No, but it is quite large and very easy to grab, wind, and adjust time.....silky smooth.


----------



## JuanAlberto (Sep 19, 2011)

Beautiful! Enjoy it! ;-)


----------



## Dwnshft (Mar 1, 2012)

Very nice! Mind if I ask where you got it from and how much?

I've been looking at alot of the Hamiltons lately and the Khaki is definetly on my short list.


----------



## megamustang (May 8, 2010)

Dwnshft said:


> Very nice! Mind if I ask where you got it from and how much?
> 
> I've been looking at alot of the Hamiltons lately and the Khaki is definetly on my short list.


Amazon.com: Hamilton Men's H70555533 Khaki Field Black Dial Watch: Hamilton: Watches


----------



## Pro Diver (Nov 15, 2007)

Hearty congrats. I have that very model and had a the silver dial version that I sold. I regret that one getting away. Enjoy yours since it is a Hamilton classic.


----------



## yhoopeyk (Sep 17, 2010)

Nice! Just got one too, sooooo comfortable on the leather. I've been wearing it everyday, choosing it over my beloved le locle.


----------



## TexasTee (Dec 9, 2010)

Excellent choice Matt! One of my favorites.

Mine says hi!


----------



## gtuck (Feb 3, 2012)

Hate to report that the watch, which I still love, is now losing over 30 seconds a day. Back to AD for regulation.



gtuck said:


> Got one exactly like it two weeks ago and love it! Besides looking and feeling great, it keeps incredibly accurate time--within 1-2 seconds a day. If I rest it at night with the face up, it may vary another second. Just amazing.
> 
> Congratulations!


----------



## matt92617 (Mar 18, 2012)

I ordered the same watch from Jomashop. Hopefully mine doesn't have this issue....


----------



## gtuck (Feb 3, 2012)

Well, just as I threatened to take it back and have some stranger dig into its guts, it must have heard and started flying right again. Back to 1-2 seconds a day. I have absolutely no explanation.


----------



## gtuck (Feb 3, 2012)

gtuck said:


> Well, just as I threatened to take it back and have some stranger dig into its guts, it must have heard and started flying right again. Back to 1-2 seconds a day. I have absolutely no explanation.

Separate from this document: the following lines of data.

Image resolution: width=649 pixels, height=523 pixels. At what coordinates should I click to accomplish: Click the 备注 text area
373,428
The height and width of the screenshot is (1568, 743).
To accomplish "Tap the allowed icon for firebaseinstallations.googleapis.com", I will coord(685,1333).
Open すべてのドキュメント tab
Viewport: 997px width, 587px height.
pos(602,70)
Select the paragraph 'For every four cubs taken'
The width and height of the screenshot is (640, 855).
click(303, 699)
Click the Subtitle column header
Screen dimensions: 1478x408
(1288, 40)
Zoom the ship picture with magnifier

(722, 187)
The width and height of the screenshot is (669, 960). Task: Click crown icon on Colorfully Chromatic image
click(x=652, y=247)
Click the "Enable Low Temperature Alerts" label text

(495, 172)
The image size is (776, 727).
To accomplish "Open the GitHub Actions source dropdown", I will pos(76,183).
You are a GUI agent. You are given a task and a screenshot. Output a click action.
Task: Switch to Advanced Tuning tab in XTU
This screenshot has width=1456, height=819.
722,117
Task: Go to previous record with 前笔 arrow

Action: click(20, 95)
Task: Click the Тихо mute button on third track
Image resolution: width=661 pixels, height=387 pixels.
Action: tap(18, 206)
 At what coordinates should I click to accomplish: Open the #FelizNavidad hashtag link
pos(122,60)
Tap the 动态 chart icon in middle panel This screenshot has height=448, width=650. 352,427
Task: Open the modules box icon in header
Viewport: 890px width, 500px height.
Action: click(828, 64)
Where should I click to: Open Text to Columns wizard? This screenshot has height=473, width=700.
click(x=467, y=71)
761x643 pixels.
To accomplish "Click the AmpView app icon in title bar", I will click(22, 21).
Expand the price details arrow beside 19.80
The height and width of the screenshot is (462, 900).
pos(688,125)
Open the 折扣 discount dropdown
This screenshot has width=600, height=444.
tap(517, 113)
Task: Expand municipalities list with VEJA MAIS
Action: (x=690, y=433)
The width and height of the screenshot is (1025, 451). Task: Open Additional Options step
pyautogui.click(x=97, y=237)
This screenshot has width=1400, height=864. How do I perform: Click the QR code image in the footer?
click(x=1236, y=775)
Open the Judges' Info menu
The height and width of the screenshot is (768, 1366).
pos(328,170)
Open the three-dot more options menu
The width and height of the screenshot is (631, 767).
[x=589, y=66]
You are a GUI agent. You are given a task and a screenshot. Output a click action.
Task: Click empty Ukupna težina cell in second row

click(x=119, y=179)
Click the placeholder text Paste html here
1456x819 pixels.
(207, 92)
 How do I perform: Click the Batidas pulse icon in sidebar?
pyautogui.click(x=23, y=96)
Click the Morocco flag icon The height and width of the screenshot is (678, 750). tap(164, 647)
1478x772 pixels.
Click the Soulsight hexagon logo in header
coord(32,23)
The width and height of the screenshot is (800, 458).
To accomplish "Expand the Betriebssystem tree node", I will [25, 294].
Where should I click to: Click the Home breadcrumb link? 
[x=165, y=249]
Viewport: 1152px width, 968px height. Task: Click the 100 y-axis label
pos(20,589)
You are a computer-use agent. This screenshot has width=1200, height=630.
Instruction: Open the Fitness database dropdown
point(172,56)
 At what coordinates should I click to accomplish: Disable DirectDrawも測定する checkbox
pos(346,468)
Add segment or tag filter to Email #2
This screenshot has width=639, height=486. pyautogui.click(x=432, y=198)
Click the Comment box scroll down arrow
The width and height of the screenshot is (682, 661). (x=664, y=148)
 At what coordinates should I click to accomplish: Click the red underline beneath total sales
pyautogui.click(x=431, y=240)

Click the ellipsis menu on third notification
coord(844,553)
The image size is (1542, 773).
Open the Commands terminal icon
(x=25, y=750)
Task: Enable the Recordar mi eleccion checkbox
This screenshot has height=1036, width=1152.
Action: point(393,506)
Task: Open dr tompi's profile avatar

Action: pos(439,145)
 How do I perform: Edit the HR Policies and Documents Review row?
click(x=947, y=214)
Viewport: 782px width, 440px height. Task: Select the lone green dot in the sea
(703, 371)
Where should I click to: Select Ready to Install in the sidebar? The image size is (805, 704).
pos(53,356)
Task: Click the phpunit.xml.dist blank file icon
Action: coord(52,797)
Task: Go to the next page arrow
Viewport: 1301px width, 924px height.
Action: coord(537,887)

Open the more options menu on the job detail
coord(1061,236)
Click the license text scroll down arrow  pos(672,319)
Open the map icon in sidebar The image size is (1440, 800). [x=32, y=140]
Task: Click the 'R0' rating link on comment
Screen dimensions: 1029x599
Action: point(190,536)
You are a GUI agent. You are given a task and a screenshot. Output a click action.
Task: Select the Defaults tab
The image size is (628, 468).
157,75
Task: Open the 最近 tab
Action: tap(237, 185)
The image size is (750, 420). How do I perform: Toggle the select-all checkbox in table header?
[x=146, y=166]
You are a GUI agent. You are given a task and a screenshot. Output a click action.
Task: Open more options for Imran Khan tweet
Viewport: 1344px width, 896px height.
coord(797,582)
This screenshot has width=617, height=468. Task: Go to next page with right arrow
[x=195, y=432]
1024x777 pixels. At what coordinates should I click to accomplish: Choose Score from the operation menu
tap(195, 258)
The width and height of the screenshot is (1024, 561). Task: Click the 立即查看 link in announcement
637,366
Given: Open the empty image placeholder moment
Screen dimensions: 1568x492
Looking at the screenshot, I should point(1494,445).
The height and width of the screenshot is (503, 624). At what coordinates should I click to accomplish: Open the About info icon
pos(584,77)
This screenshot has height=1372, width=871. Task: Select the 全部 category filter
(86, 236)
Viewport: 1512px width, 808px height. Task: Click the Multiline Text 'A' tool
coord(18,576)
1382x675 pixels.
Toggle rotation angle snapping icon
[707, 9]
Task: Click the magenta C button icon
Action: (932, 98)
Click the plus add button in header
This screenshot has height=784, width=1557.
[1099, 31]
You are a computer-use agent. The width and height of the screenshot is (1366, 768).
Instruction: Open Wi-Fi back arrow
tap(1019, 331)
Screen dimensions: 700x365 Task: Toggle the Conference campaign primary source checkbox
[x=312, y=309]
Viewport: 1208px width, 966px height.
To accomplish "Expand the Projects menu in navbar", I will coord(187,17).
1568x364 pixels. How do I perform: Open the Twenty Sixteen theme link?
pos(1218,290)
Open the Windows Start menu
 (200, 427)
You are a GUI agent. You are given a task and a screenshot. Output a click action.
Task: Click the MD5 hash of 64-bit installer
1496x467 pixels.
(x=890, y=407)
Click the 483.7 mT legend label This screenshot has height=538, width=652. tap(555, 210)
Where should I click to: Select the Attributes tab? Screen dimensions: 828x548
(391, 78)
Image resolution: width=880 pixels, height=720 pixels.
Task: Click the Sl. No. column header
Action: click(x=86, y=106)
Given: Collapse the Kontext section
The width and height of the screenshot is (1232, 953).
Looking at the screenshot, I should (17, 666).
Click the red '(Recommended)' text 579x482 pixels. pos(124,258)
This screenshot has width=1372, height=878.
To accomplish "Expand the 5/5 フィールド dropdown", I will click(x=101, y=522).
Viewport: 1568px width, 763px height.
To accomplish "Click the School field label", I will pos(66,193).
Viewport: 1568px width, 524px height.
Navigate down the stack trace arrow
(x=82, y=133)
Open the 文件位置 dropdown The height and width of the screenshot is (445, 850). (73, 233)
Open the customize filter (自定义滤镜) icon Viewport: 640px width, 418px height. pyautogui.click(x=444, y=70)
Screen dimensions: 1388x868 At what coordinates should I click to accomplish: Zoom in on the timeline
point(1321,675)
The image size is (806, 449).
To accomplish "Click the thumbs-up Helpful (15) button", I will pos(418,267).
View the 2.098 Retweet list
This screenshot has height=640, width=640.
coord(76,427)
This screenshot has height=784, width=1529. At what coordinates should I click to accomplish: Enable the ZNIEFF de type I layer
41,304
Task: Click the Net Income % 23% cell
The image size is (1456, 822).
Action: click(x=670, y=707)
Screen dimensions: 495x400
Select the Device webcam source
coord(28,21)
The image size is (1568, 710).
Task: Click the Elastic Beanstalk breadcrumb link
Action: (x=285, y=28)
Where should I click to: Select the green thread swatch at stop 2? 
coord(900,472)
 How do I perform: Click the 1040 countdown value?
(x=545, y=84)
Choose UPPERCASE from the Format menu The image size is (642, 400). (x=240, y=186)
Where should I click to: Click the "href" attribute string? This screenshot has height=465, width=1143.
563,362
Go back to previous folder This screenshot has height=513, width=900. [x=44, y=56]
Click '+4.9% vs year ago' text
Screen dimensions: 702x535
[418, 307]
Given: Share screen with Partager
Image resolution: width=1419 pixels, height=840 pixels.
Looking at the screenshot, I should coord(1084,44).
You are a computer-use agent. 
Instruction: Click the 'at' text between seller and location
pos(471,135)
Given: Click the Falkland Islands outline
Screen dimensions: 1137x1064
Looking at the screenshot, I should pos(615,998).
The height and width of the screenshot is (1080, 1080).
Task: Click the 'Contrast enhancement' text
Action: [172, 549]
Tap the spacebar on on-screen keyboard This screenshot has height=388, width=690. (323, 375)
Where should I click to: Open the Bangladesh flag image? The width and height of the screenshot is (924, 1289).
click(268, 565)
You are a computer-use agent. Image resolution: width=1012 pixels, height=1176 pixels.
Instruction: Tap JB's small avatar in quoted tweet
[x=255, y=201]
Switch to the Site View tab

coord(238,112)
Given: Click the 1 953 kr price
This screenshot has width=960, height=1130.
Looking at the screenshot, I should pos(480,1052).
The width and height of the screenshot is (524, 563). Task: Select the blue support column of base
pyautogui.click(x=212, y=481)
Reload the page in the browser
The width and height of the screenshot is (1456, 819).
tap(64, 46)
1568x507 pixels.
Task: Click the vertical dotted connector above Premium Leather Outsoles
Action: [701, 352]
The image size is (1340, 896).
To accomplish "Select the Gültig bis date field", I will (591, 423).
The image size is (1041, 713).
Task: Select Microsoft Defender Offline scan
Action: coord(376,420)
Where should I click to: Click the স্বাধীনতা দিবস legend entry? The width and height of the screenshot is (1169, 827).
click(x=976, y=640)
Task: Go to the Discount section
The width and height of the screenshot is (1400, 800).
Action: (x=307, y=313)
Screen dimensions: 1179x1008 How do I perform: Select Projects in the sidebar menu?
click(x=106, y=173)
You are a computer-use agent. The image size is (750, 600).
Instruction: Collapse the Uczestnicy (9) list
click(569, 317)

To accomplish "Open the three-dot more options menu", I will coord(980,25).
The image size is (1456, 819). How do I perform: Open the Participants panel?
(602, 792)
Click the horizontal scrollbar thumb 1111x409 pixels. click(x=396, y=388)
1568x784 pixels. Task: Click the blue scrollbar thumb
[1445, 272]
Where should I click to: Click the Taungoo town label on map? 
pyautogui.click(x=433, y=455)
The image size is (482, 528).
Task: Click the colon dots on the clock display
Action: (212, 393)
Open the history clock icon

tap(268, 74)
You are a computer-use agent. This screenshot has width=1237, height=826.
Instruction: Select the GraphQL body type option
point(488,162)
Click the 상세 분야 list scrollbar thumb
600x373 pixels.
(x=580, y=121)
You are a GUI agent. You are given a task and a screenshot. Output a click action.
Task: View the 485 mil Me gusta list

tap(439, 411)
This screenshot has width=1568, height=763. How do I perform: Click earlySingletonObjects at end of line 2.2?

Update: It still is within 1-2 seconds a day. During a month, it gains that much for a few days, then stabilizes, then loses the same amount for a few days. At any one time, the most it is off is 10 seconds. Resting it face up at night doesn't seem to affect the accuracy and resting it face down may make it speed up a bit. What a great watch!


----------



## marzen (Jun 15, 2008)

mine says Hi, couldn't be happier with mine. proven workhorse movement, great price and classic design. What's not to like? It says "I like watches but I am not here to impress others and I hate being pretentious."


----------



## gerrylb (Mar 5, 2008)

Got mine a couple of weeks ago. Wore it initially on the OEM bracelet:









But eventually put it on a Zulu which, I think, is better suited for a military-inspired watch.


----------



## marzen (Jun 15, 2008)

word of caution to those who is thinking of Khaki. The case will be easily dinged and scratched.


----------



## gerrylb (Mar 5, 2008)

marzen said:


> word of caution to those who is thinking of Khaki. The case will be easily dinged and scratched.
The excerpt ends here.